**Description of the task**
Look for the line that has "Viewport: 850px width, 636px height." in the material below; please repeat it and every line after it, exactly, up to and including the line that has "Click the X deviation value field", and nothing else.

(Material for the task)

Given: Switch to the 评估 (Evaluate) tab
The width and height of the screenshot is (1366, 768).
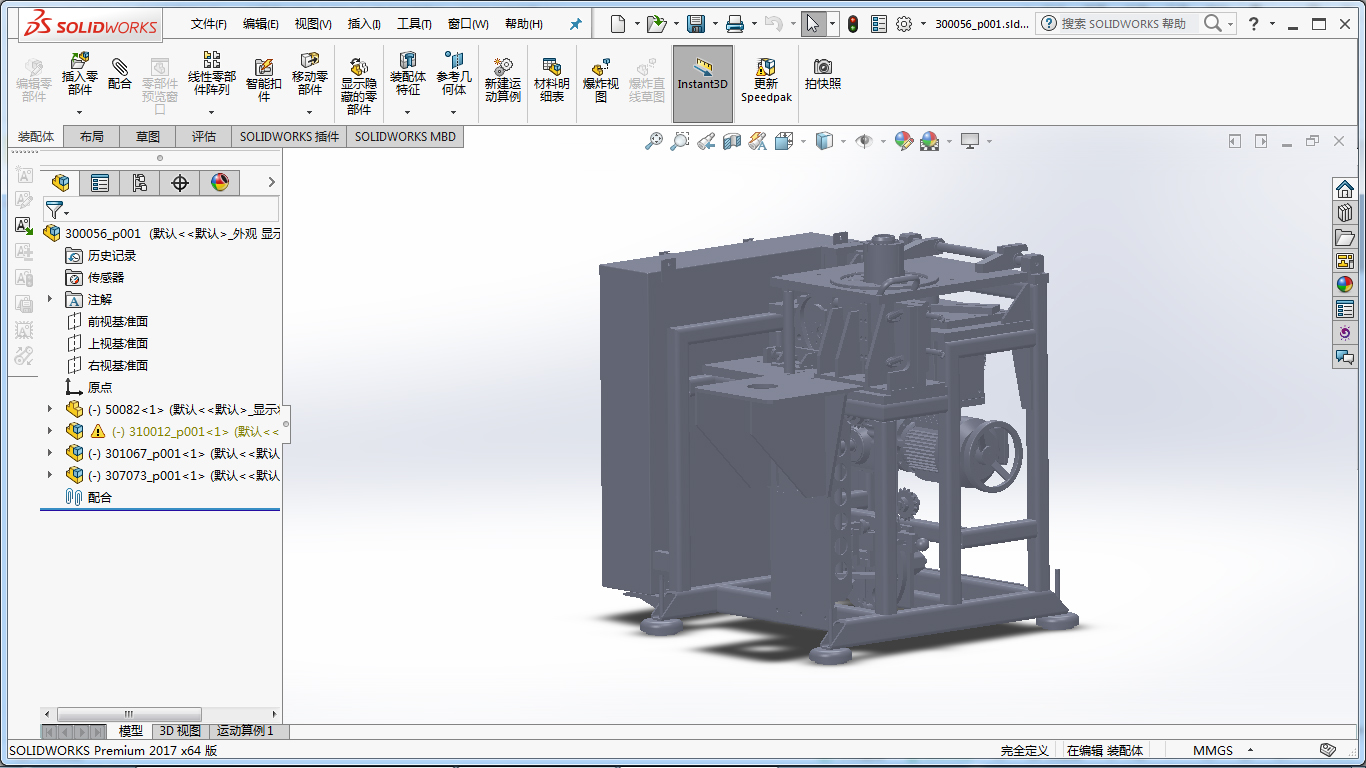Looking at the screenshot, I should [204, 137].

(End Material for the task)
(Material for the task)

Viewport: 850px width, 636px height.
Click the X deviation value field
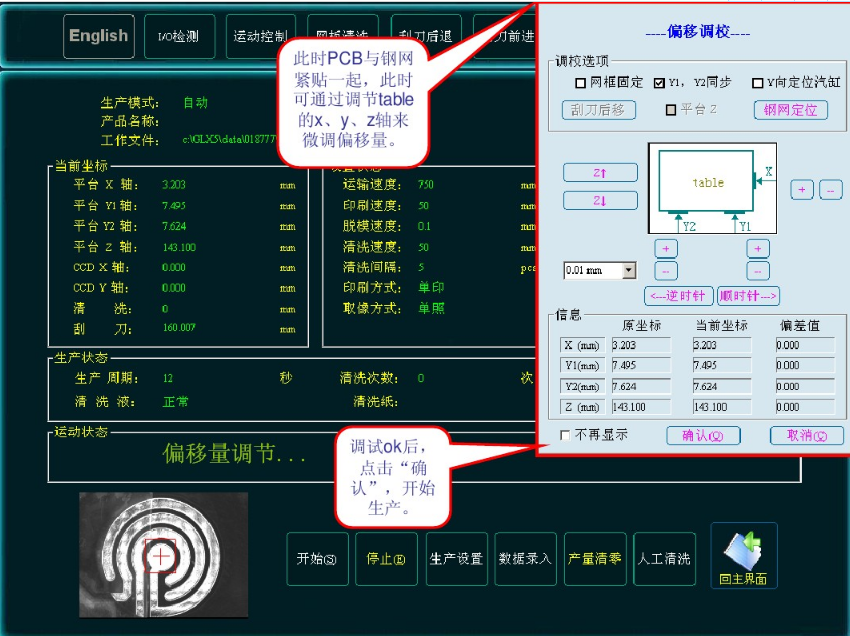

(End Material for the task)

**Problem solution**
Viewport: 850px width, 636px height.
Click the X deviation value field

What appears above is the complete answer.